久しぶりの報道ネタ。本日の産経新聞社説は要するに「僻地医療崩壊を何とかするためには医師に対して規制が必要」という主旨で,おそらく各所でツッコミが入ると思われますが,個人的に気になったのは次のくだりです。

見直し案は、地域偏在解消のため、病院が研修医を募集するときの定員に上限を設けることや、地域医療の研修を一定期間義務付けることを盛り込んだ。産婦人科や救急、外科など希望者が少ない診療科は一定の研修医を確保できるよう検討を進めるという。


こうした規制も、ある程度はやむを得ないだろう。検討会の調査だと医学生の多くも、給与など条件が整えば地方での研修も構わないと回答している。

【主張】医師不足 研修見直しにとどまるな - 産経新聞


前半は,都市部の研修病院に研修医が偏在しているという批判を踏まえて,研修医の集まる病院の募集を制限して,不人気研修先への研修を義務化するという意味だと思われます。研修医の配置を規制すれば僻地の医療崩壊を解消できるという前提からしてすでに破綻しているような気がしますが,百歩譲って研修医でもいいから頭数だけは揃えればいいと解釈しても*1,その根拠が

検討会の調査だと医学生の多くも、給与など条件が整えば地方での研修も構わないと回答している。

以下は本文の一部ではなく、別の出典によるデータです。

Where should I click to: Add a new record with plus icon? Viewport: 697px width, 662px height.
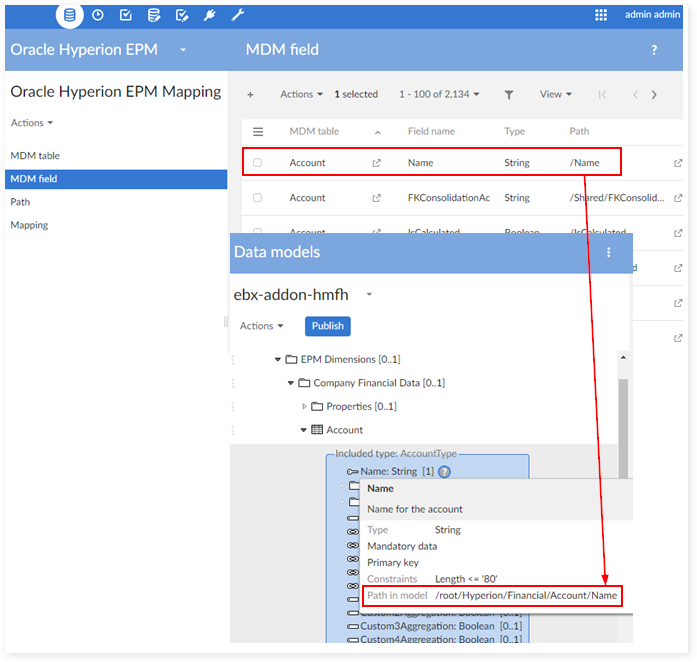250,95
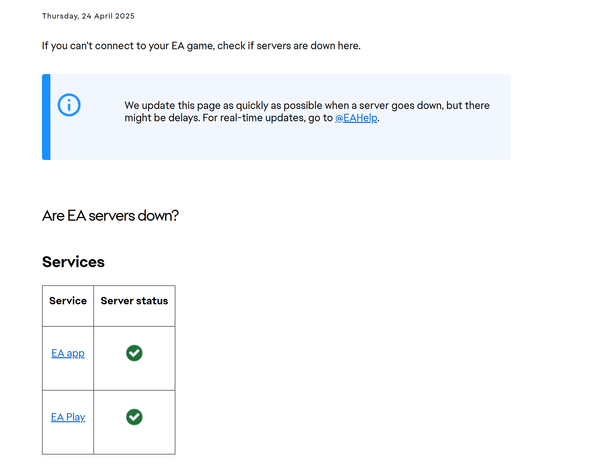Click the green check status for EA app
This screenshot has width=600, height=474.
(134, 353)
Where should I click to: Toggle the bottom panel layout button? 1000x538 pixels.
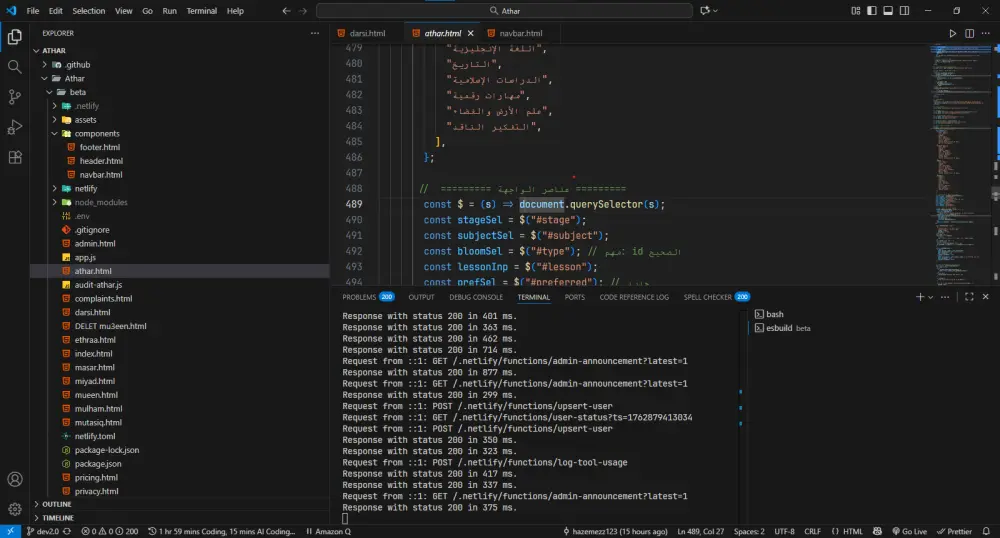pos(888,10)
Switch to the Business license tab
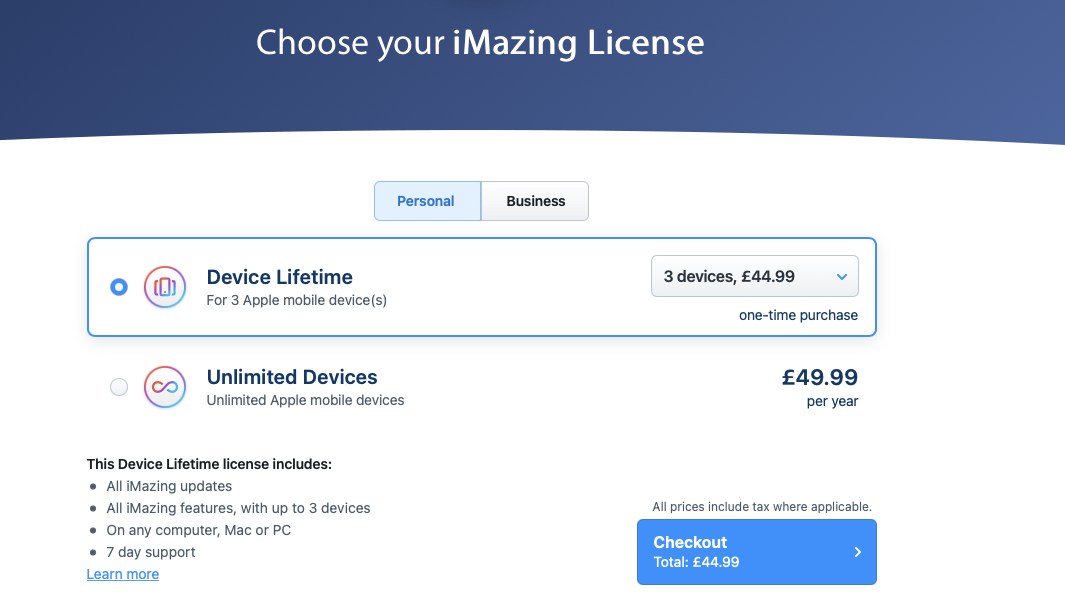 pyautogui.click(x=535, y=201)
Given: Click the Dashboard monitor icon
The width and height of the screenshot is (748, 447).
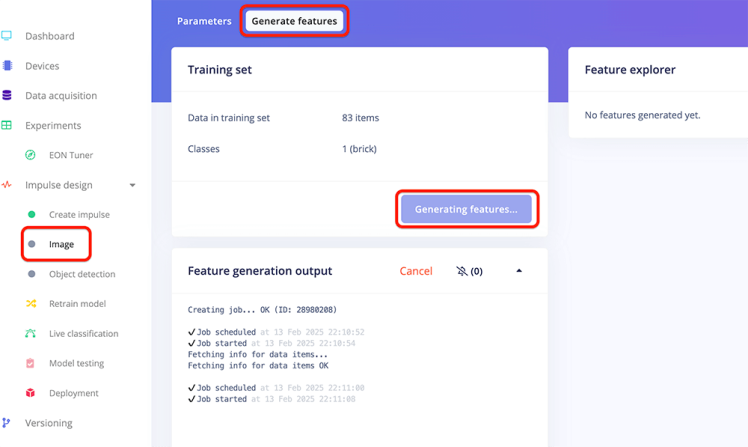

というのは無理がありすぎです。非医療者の方には説明が必要かと思いますが,僻地の研修を避けるのは地理的条件よりもむしろ研修する上での条件が悪いという要素が大きく,その条件も金銭とか住宅のように分かりやすいものよりむしろ,「医療業務に専念できるか」「ちゃんとした指導医がいるか」といった目には見えにくい類のものです。「給与など」とまとめられてしまうとそのあたりに誤解が生じると思われます。


まともな研修が受けられない僻地病院が実際には多いんでしょうけど,研修内容に定評のある研修病院は地理的要因とは無関係に研修医が集まっているのも事実です。「条件が整えば」そもそも強制配置する必要性がなくなる筈で,上の文章だと因果関係がまったく逆だと思います。論説委員がそのへんを判った上でこの社説を書いたのなら悪意のある歪曲ですし,判っていなかったとすれば認識不足でしょう。


*1:そういうのを世間では水増しとか偽装と呼びます。